Untuk spesifikasi juga bisa bersaing dengan smartphone di rentang harga yang sama, bedanya Zenfone 4 Max punya Asus yang after salesnya banyak tersebar di Indonesia jadi kalau ada masalah kalian bisa menemukan tempat servis yang banyak tersebar.

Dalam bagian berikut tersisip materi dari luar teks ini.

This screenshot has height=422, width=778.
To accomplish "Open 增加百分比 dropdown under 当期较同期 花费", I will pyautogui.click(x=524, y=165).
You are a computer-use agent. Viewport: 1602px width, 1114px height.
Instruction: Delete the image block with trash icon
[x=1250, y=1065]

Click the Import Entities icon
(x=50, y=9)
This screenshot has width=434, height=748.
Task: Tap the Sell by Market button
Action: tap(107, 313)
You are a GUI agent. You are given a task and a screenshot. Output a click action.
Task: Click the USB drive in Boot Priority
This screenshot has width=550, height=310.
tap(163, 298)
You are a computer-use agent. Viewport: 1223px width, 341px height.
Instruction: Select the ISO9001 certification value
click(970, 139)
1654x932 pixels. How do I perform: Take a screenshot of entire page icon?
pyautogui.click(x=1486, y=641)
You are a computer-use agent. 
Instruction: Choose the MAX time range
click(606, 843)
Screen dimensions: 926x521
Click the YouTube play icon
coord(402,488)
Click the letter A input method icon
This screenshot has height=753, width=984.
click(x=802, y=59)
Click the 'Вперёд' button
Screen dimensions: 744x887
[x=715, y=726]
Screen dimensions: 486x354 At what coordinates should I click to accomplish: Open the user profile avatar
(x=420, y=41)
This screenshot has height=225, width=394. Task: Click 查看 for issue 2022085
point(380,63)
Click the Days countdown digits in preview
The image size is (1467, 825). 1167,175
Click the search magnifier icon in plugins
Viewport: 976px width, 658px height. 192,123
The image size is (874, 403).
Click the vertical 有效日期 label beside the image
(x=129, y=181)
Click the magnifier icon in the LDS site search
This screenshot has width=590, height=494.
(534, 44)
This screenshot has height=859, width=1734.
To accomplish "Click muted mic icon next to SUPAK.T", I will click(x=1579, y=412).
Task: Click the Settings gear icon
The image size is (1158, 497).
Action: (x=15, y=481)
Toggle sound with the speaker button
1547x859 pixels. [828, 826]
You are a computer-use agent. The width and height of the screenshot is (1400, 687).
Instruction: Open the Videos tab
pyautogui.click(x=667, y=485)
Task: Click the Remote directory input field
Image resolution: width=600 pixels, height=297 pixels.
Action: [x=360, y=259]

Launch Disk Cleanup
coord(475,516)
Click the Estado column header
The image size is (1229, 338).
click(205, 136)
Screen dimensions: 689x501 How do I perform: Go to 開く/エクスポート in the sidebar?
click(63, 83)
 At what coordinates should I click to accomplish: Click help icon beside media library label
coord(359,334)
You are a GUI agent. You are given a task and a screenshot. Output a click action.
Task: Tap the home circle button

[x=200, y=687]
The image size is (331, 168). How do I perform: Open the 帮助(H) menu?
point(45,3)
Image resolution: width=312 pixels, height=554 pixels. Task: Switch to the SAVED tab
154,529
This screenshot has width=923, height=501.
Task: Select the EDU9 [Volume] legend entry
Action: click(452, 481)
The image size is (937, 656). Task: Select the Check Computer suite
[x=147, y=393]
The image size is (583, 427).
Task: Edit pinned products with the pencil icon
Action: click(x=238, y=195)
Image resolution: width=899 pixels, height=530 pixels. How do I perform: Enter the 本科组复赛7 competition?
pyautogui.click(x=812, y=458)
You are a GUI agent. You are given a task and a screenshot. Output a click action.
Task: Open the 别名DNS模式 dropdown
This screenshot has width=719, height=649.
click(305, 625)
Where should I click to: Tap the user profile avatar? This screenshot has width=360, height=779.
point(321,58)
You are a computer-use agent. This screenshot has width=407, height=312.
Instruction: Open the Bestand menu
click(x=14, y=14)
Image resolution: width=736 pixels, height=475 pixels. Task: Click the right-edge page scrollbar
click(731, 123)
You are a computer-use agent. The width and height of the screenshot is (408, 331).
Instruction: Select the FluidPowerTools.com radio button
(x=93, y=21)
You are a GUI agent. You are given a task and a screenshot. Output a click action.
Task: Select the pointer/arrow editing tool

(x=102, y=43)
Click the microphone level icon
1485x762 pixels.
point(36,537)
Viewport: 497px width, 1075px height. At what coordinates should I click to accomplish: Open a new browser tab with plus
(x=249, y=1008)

Processor menggunakan Qualcomm Snapdragon 425 dengan RAM 3 GB dan ROM 32 GB. Processor itu kalau disandingkan dengan layar 5,2 inch HD sudah pasti akan responsif. Layarnya juga sudah menggunakan teknologi IPS untuk tampilan yang jernih. Bagian kamera, kalian akan mendapatkan dua kamera utama 13 MP + 5 MP dan kamera selfie 8 MP. Memang terkesan seadanya, tapi memang Asus memang lebih fokus pada fitur baterai dibandingkan fitur lainnya pada seri Max. Sistem operasinya juga sudah menggunakan Nougat 7.0, memang bukan yang terbaru, tapi Asus pernah menjanjikan Zenfone 3 dan Zenfone 4 akan mendapatkan update Oreo 8.0 jadi tinggal masalah waktu saja.

Asus Zenfone 4 Max

Kalau dilihat dari harga jualnya, spesifikasi yang ditawarkan tergolong bagus apalagi kalau kalian mencari smartphone yang memang bisa dibawa seharian keluar tanpa perlu khawatir kehabisan baterai Desainnya juga relatif bagus, sudah terdapat fingerprint di depan yang multifungsi sebagai tombol home. Secara pribadi, penulis lebih menyukai penempatan tombol home di bagian depan layar, mungkin secara estetika tidak memberikan kesan “immersive”, tapi penulis sering menyalakan handphone saat masih di atas meja hanya untuk melihat notifikasi dan sebagainya. Mungkin ini hanya bersifat subjektif saja sampai teknologi baru bisa dinikmati lebih banyak orang.